■ **DATA SUPPLIED**:
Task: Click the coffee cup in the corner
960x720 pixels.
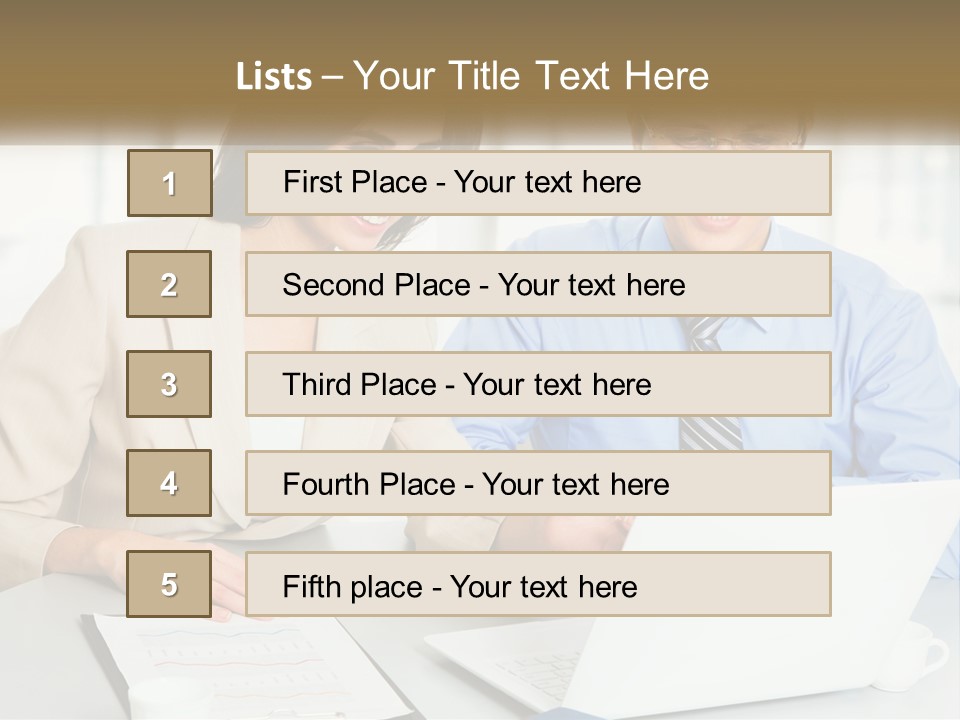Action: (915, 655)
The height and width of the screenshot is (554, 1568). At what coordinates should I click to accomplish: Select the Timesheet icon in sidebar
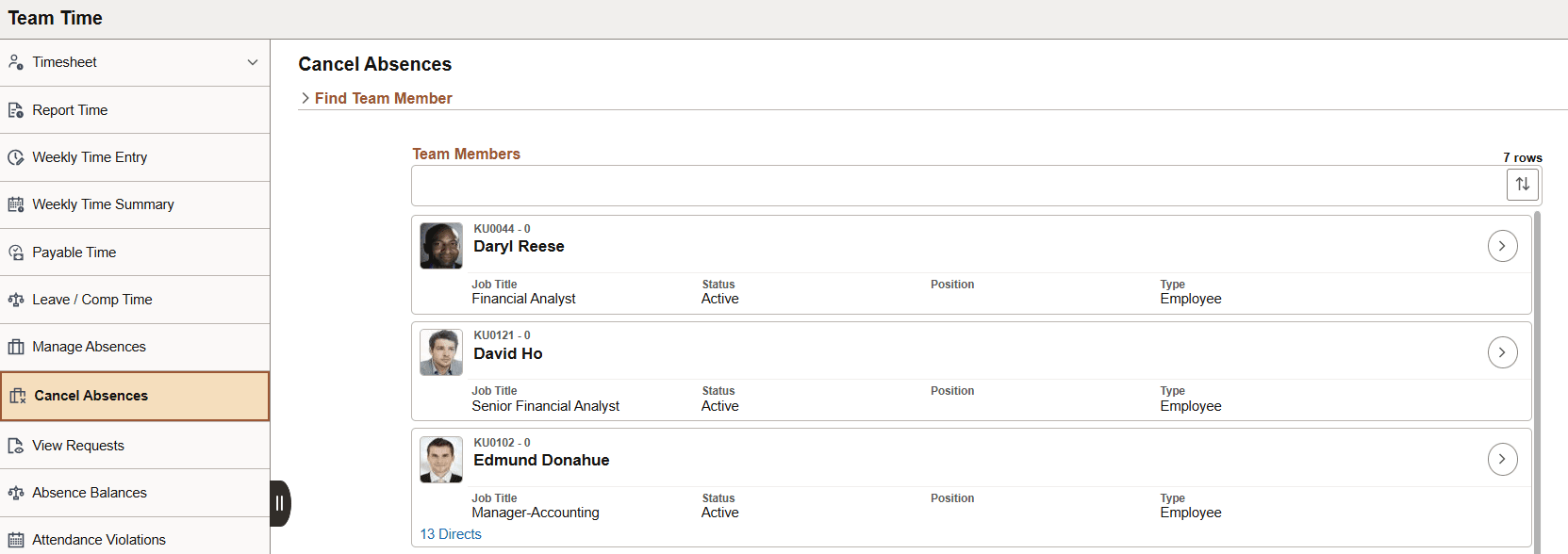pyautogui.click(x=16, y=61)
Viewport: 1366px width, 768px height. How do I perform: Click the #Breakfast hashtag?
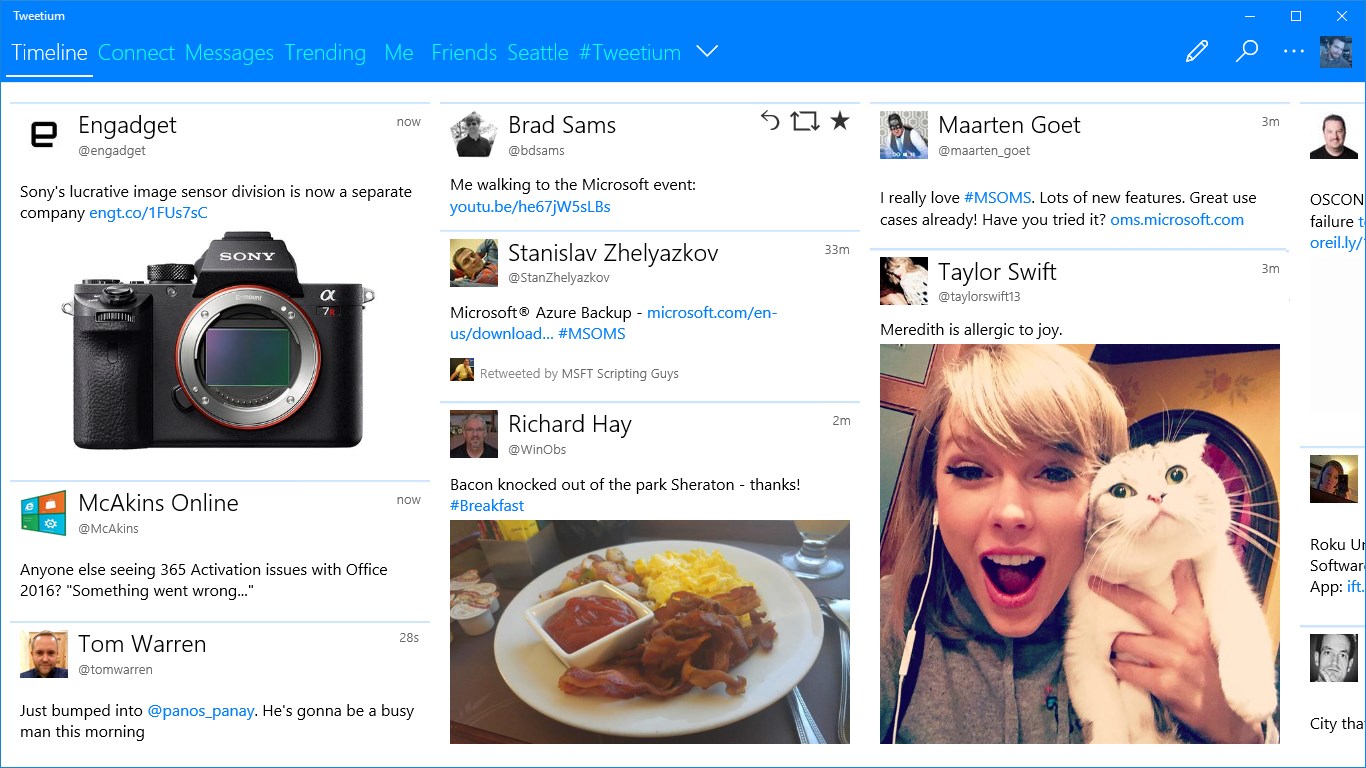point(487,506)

■ **WORK TO COMPLETE**:
Only the pictures in the listing above get left out; print everything else exactly.

■ **RESPONSE TO THIS TASK**:
Task: Click the coffee cup in the corner
960x720 pixels.
Action: (915, 655)
The height and width of the screenshot is (554, 1568). At what coordinates should I click to accomplish: Select the Timesheet icon in sidebar
pyautogui.click(x=16, y=61)
Viewport: 1366px width, 768px height. How do I perform: Click the #Breakfast hashtag?
point(487,506)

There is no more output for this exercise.